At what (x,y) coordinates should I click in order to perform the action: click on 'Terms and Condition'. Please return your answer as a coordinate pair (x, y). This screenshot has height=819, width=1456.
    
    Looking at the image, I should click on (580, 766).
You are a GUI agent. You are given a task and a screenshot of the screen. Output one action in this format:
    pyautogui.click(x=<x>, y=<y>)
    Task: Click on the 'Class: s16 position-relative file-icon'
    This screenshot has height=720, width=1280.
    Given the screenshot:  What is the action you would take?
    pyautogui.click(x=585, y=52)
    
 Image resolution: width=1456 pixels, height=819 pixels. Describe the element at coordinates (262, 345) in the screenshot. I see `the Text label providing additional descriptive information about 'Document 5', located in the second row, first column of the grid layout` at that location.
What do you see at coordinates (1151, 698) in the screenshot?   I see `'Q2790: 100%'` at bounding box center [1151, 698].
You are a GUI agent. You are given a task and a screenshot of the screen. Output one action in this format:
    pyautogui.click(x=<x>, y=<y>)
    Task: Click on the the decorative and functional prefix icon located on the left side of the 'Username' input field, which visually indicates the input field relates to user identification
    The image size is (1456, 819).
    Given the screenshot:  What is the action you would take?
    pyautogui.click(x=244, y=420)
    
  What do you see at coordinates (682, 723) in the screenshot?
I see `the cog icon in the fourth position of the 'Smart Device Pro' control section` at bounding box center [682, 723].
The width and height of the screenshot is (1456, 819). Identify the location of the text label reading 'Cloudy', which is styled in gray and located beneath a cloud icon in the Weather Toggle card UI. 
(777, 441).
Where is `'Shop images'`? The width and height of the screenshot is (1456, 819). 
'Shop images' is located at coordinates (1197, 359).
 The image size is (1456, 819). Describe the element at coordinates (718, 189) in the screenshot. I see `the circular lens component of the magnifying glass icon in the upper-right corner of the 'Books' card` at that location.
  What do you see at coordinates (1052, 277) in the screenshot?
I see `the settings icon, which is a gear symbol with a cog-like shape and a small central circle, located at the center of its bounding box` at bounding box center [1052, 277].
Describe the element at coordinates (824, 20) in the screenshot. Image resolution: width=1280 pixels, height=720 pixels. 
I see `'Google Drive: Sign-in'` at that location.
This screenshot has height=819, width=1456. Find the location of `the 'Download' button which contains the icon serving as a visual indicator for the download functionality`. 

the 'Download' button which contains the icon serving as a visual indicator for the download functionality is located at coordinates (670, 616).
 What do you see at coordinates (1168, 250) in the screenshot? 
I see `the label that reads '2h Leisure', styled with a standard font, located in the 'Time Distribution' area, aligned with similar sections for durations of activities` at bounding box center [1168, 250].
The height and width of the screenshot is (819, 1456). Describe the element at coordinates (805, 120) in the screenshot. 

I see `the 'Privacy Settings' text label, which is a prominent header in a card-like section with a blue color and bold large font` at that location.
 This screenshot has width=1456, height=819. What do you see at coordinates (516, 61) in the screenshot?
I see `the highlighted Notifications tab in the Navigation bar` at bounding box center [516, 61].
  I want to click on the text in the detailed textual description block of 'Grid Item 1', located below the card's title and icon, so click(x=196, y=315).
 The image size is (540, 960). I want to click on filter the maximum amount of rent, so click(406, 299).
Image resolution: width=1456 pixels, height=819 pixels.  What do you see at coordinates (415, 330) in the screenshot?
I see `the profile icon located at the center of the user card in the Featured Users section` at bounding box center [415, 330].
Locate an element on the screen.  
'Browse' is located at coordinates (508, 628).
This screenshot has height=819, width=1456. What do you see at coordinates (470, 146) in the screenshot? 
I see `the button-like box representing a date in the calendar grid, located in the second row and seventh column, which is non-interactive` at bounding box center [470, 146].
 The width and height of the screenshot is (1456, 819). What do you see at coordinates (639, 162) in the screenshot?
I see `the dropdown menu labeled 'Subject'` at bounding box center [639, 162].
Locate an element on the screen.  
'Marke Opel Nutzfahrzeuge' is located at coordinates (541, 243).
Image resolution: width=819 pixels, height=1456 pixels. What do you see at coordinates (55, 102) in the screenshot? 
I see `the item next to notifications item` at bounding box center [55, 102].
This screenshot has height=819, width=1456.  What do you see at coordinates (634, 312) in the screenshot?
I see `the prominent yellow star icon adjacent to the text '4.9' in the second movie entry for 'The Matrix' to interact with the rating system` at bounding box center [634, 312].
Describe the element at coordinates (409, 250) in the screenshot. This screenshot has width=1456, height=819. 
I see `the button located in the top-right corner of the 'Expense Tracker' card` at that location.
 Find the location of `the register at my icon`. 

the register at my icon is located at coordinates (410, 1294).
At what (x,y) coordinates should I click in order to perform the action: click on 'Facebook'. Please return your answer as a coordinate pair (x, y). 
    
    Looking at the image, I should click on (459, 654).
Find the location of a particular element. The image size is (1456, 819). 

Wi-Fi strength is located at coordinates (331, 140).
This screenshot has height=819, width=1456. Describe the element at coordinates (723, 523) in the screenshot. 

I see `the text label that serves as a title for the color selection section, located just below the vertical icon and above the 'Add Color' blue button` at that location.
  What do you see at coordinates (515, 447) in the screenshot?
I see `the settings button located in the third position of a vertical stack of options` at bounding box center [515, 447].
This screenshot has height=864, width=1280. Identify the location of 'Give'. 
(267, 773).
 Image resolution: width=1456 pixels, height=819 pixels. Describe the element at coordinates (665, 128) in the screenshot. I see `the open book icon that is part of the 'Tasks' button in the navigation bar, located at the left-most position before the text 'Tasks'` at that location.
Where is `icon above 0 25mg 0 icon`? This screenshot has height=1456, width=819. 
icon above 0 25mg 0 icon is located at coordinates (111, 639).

→ What is asked:
Copy out every one of the records above word for word, with nothing changed.

→ Finished task:
At what (x,y) coordinates should I click in order to perform the action: click on 'Terms and Condition'. Please return your answer as a coordinate pair (x, y). This screenshot has height=819, width=1456.
    
    Looking at the image, I should click on (580, 766).
You are a GUI agent. You are given a task and a screenshot of the screen. Output one action in this format:
    pyautogui.click(x=<x>, y=<y>)
    Task: Click on the 'Class: s16 position-relative file-icon'
    This screenshot has height=720, width=1280.
    Given the screenshot:  What is the action you would take?
    pyautogui.click(x=585, y=52)
    
 Image resolution: width=1456 pixels, height=819 pixels. Describe the element at coordinates (262, 345) in the screenshot. I see `the Text label providing additional descriptive information about 'Document 5', located in the second row, first column of the grid layout` at that location.
What do you see at coordinates (1151, 698) in the screenshot?   I see `'Q2790: 100%'` at bounding box center [1151, 698].
You are a GUI agent. You are given a task and a screenshot of the screen. Output one action in this format:
    pyautogui.click(x=<x>, y=<y>)
    Task: Click on the the decorative and functional prefix icon located on the left side of the 'Username' input field, which visually indicates the input field relates to user identification
    The image size is (1456, 819).
    Given the screenshot:  What is the action you would take?
    pyautogui.click(x=244, y=420)
    
  What do you see at coordinates (682, 723) in the screenshot?
I see `the cog icon in the fourth position of the 'Smart Device Pro' control section` at bounding box center [682, 723].
The width and height of the screenshot is (1456, 819). Identify the location of the text label reading 'Cloudy', which is styled in gray and located beneath a cloud icon in the Weather Toggle card UI. 
(777, 441).
Where is `'Shop images'`? The width and height of the screenshot is (1456, 819). 
'Shop images' is located at coordinates (1197, 359).
 The image size is (1456, 819). Describe the element at coordinates (718, 189) in the screenshot. I see `the circular lens component of the magnifying glass icon in the upper-right corner of the 'Books' card` at that location.
  What do you see at coordinates (1052, 277) in the screenshot?
I see `the settings icon, which is a gear symbol with a cog-like shape and a small central circle, located at the center of its bounding box` at bounding box center [1052, 277].
Describe the element at coordinates (824, 20) in the screenshot. Image resolution: width=1280 pixels, height=720 pixels. 
I see `'Google Drive: Sign-in'` at that location.
This screenshot has height=819, width=1456. Find the location of `the 'Download' button which contains the icon serving as a visual indicator for the download functionality`. 

the 'Download' button which contains the icon serving as a visual indicator for the download functionality is located at coordinates (670, 616).
 What do you see at coordinates (1168, 250) in the screenshot? 
I see `the label that reads '2h Leisure', styled with a standard font, located in the 'Time Distribution' area, aligned with similar sections for durations of activities` at bounding box center [1168, 250].
The height and width of the screenshot is (819, 1456). Describe the element at coordinates (805, 120) in the screenshot. 

I see `the 'Privacy Settings' text label, which is a prominent header in a card-like section with a blue color and bold large font` at that location.
 This screenshot has width=1456, height=819. What do you see at coordinates (516, 61) in the screenshot?
I see `the highlighted Notifications tab in the Navigation bar` at bounding box center [516, 61].
  I want to click on the text in the detailed textual description block of 'Grid Item 1', located below the card's title and icon, so click(x=196, y=315).
 The image size is (540, 960). I want to click on filter the maximum amount of rent, so click(406, 299).
Image resolution: width=1456 pixels, height=819 pixels.  What do you see at coordinates (415, 330) in the screenshot?
I see `the profile icon located at the center of the user card in the Featured Users section` at bounding box center [415, 330].
Locate an element on the screen.  
'Browse' is located at coordinates (508, 628).
This screenshot has height=819, width=1456. What do you see at coordinates (470, 146) in the screenshot? 
I see `the button-like box representing a date in the calendar grid, located in the second row and seventh column, which is non-interactive` at bounding box center [470, 146].
 The width and height of the screenshot is (1456, 819). What do you see at coordinates (639, 162) in the screenshot?
I see `the dropdown menu labeled 'Subject'` at bounding box center [639, 162].
Locate an element on the screen.  
'Marke Opel Nutzfahrzeuge' is located at coordinates (541, 243).
Image resolution: width=819 pixels, height=1456 pixels. What do you see at coordinates (55, 102) in the screenshot? 
I see `the item next to notifications item` at bounding box center [55, 102].
This screenshot has height=819, width=1456.  What do you see at coordinates (634, 312) in the screenshot?
I see `the prominent yellow star icon adjacent to the text '4.9' in the second movie entry for 'The Matrix' to interact with the rating system` at bounding box center [634, 312].
Describe the element at coordinates (409, 250) in the screenshot. This screenshot has width=1456, height=819. 
I see `the button located in the top-right corner of the 'Expense Tracker' card` at that location.
 Find the location of `the register at my icon`. 

the register at my icon is located at coordinates (410, 1294).
At what (x,y) coordinates should I click in order to perform the action: click on 'Facebook'. Please return your answer as a coordinate pair (x, y). 
    
    Looking at the image, I should click on (459, 654).
Find the location of a particular element. The image size is (1456, 819). 

Wi-Fi strength is located at coordinates (331, 140).
This screenshot has height=819, width=1456. Describe the element at coordinates (723, 523) in the screenshot. 

I see `the text label that serves as a title for the color selection section, located just below the vertical icon and above the 'Add Color' blue button` at that location.
  What do you see at coordinates (515, 447) in the screenshot?
I see `the settings button located in the third position of a vertical stack of options` at bounding box center [515, 447].
This screenshot has height=864, width=1280. Identify the location of 'Give'. 
(267, 773).
 Image resolution: width=1456 pixels, height=819 pixels. Describe the element at coordinates (665, 128) in the screenshot. I see `the open book icon that is part of the 'Tasks' button in the navigation bar, located at the left-most position before the text 'Tasks'` at that location.
Where is `icon above 0 25mg 0 icon`? This screenshot has height=1456, width=819. 
icon above 0 25mg 0 icon is located at coordinates (111, 639).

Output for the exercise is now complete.